** begin Listed records **
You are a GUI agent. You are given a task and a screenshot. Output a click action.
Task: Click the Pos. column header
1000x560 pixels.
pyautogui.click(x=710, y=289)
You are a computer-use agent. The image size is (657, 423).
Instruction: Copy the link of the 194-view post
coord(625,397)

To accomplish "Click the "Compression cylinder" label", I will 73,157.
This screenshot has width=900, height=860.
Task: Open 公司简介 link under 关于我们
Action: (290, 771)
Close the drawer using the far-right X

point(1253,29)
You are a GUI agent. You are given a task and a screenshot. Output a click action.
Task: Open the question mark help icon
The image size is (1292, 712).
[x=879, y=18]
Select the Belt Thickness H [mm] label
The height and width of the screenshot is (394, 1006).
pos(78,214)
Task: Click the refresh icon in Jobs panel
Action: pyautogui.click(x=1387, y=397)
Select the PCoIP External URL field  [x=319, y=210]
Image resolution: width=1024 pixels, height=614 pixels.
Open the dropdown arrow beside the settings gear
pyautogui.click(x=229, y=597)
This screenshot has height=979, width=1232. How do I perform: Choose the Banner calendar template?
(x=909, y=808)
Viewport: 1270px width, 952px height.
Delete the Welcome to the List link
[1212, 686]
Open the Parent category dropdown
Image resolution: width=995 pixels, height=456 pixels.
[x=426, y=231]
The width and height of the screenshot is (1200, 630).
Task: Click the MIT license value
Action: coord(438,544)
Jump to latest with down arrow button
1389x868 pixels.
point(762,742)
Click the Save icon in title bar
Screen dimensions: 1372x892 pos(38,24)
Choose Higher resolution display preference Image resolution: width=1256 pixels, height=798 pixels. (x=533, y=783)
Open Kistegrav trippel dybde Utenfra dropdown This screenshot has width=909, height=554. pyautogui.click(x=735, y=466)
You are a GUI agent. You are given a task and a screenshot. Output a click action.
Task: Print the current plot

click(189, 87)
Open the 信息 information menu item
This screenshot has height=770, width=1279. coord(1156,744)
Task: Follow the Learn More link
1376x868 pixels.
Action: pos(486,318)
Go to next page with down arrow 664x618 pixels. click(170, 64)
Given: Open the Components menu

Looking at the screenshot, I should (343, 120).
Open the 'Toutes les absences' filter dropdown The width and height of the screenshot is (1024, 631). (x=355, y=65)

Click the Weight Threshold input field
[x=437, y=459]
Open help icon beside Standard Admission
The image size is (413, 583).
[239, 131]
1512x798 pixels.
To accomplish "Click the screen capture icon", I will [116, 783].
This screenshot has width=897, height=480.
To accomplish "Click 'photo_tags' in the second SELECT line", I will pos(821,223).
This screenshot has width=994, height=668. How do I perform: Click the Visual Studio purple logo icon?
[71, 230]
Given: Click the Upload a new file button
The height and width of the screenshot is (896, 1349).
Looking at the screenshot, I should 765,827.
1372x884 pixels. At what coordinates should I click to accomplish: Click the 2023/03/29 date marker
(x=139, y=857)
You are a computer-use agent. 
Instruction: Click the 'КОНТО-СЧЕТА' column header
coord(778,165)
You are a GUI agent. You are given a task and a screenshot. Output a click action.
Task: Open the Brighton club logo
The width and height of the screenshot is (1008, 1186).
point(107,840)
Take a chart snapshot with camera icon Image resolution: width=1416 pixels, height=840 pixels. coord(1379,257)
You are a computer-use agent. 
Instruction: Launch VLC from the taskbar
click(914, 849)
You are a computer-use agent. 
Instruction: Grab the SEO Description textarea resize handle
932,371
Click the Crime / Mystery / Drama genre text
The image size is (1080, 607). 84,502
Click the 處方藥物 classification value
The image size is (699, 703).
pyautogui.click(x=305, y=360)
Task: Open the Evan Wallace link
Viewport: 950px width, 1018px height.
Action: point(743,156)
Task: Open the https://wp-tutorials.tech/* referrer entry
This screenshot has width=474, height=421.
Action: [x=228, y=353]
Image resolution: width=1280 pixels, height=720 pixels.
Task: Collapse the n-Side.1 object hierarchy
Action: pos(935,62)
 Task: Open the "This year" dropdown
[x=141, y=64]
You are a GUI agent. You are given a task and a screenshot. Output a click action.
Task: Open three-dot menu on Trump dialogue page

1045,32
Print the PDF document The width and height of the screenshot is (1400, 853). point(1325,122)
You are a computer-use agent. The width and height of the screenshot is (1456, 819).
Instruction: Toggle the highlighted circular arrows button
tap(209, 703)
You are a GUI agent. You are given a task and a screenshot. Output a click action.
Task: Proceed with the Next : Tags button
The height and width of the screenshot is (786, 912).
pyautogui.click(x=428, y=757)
** end Listed records **
> [Given request]
Arrange the lines starting with the one containing "I will 73,157." and going on through the one containing "(x=909, y=808)" as a Markdown table with the columns Row and Line, leaving out blank lines.

> [Final result]
| Row | Line |
|---|---|
| 1 | To accomplish "Click the "Compression cylinder" label", I will 73,157. |
| 2 | This screenshot has width=900, height=860. |
| 3 | Task: Open 公司简介 link under 关于我们 |
| 4 | Action: (290, 771) |
| 5 | Close the drawer using the far-right X |
| 6 | point(1253,29) |
| 7 | You are a GUI agent. You are given a task and a screenshot. Output a click action. |
| 8 | Task: Open the question mark help icon |
| 9 | The image size is (1292, 712). |
| 10 | [x=879, y=18] |
| 11 | Select the Belt Thickness H [mm] label |
| 12 | The height and width of the screenshot is (394, 1006). |
| 13 | pos(78,214) |
| 14 | Task: Click the refresh icon in Jobs panel |
| 15 | Action: pyautogui.click(x=1387, y=397) |
| 16 | Select the PCoIP External URL field  [x=319, y=210] |
| 17 | Image resolution: width=1024 pixels, height=614 pixels. |
| 18 | Open the dropdown arrow beside the settings gear |
| 19 | pyautogui.click(x=229, y=597) |
| 20 | This screenshot has height=979, width=1232. How do I perform: Choose the Banner calendar template? |
| 21 | (x=909, y=808) |